Equally big question: how do you persuade the majority of Ukrainians in eastern
and southern regions that this is about them?

Conclusion: the opposition needs a
strategy, not only for today’s reality but tomorrow’s.

KP: U.S. recently threatened Ukrainian officials with targeted
sanctions, if the government resorts to force against peaceful protesters. Do
you think the threat of such sanctions is credible and will that be viewed by
Yanukovych and his inner circle as credible? How, in your view, the situation
in Ukraine will evolve before 2015?

JS: You wisely
mentioned sanctions in response to repression and force. This would be
perfectly legitimate. Forceful suppression of opposition is not a purely
domestic matter. Ukraine’s commitments to the OSCE and the Council of Europe
rule out the employment of such means. However, if someone thinks sanctions
should be imposed because Yanukovych has changed his policy regarding Europe,
that enterprise has no legitimacy at all. Ukraine is a sovereign state. The
shelving of the association agreement and the Moscow accords might or might not
have constitutional implications. But Ukraine’s constitution is a matter for
Ukraine alone.

The nub of your question is
effectiveness. The people who are considering sanctions know what they are
doing. The sanctions would target those who commit atrocious acts, those who
give orders and those who command them. But I am not sure that sanctions of
this kind will be enough to deter a President who decides that force is the
only way of keeping himself in power. One would need comprehensive sanctions to
deter that, and I don’t see anyone devising them.

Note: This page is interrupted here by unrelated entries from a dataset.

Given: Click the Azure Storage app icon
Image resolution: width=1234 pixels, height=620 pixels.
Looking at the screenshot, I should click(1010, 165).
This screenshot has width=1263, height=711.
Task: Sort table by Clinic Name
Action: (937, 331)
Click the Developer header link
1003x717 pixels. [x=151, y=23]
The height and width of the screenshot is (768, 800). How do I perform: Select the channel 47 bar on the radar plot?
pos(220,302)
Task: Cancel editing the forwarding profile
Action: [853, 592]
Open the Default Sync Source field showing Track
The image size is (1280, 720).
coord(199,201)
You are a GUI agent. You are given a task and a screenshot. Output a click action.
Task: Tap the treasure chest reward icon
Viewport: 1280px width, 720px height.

One last point. While Ukraine has
every right to alter its course, Russia has no right to force Ukraine to alter
it. The December 1994 Budapest Memorandum obliges all parties to ‘refrain from
economic coercion.’ Coercion does not show respect for sovereignty. It is a
violation of sovereignty. A number of European leaders are as persuaded as I am
that Russia employed economic coercion. The Budapest principles underpinned the
post-Cold War settlement. The principles that defined that settlement then
should define it now.

Yuriy Onyshkiv is a former Kyiv Post staff writer.